Saved entries
⁂

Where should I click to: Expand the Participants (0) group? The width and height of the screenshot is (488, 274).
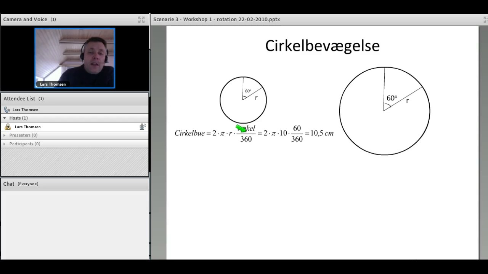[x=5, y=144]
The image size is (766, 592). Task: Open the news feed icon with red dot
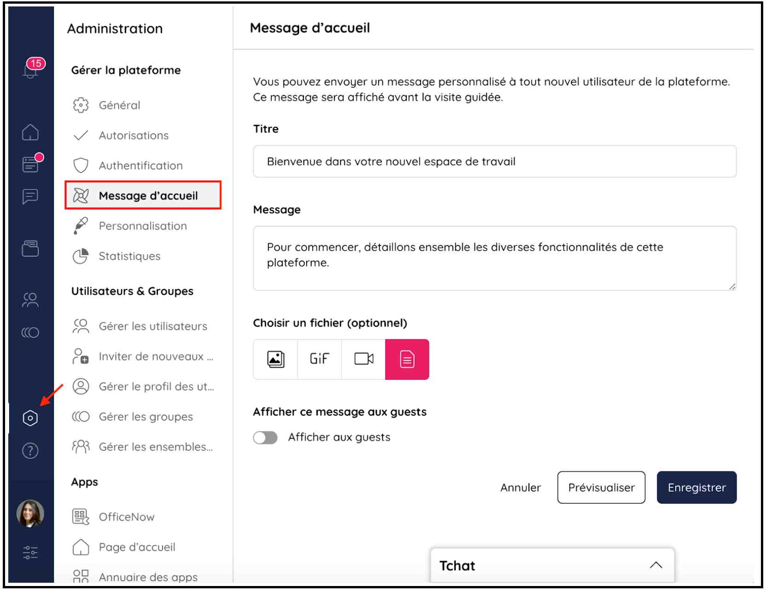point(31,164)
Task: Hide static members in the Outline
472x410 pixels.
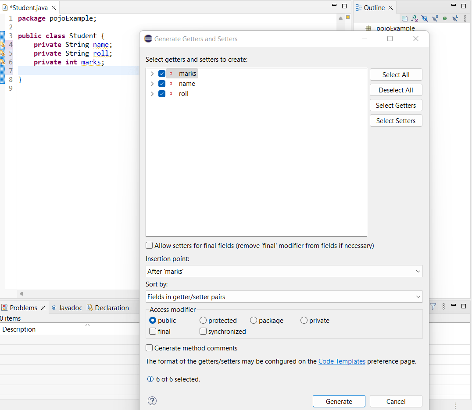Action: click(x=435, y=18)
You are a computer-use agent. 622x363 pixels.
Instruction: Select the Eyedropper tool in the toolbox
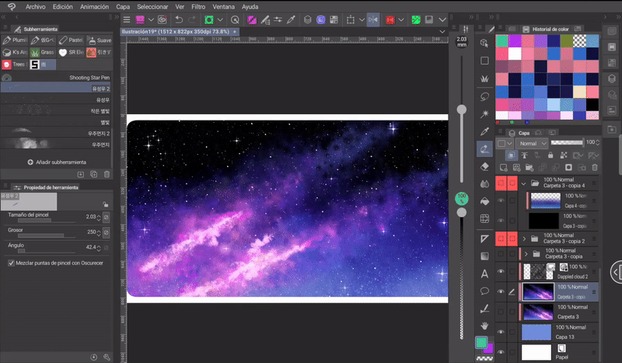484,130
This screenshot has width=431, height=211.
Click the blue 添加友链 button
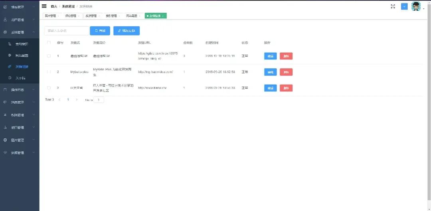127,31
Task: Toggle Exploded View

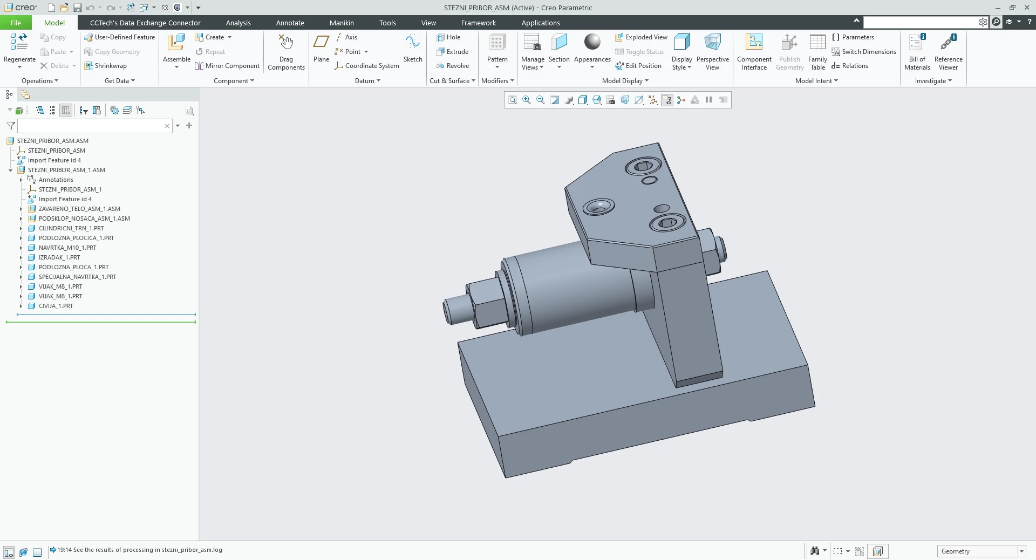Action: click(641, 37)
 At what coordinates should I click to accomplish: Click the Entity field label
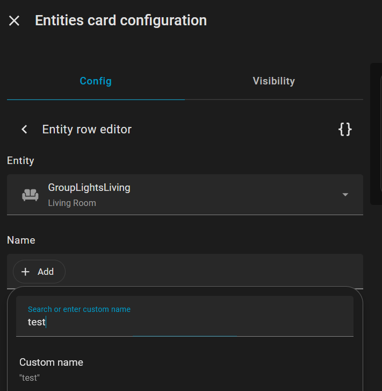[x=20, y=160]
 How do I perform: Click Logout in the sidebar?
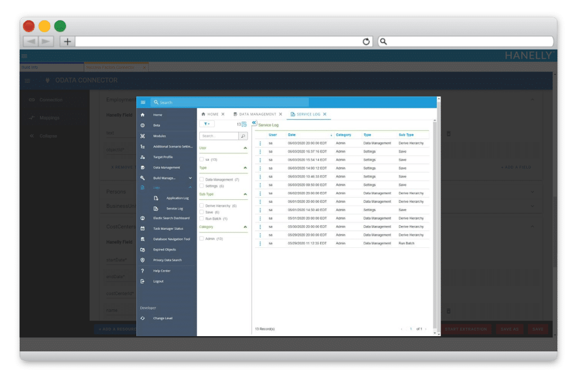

⁂

ACTION ITEM: Type the entries again verbatim. Any pictures should be skipped.

FINAL ANSWER:
Where should I click to: Expand the Participants (0) group? The width and height of the screenshot is (488, 274).
[x=5, y=144]
The image size is (766, 592). Task: Open the news feed icon with red dot
point(31,164)
Task: Hide static members in the Outline
472x410 pixels.
Action: click(x=435, y=18)
You are a computer-use agent. 622x363 pixels.
Instruction: Select the Eyedropper tool in the toolbox
484,130
This screenshot has width=431, height=211.
Click the blue 添加友链 button
127,31
Task: Toggle Exploded View

Action: click(641, 37)
 At what coordinates should I click to accomplish: Click the Entity field label
[x=20, y=160]
 How do I perform: Click Logout in the sidebar?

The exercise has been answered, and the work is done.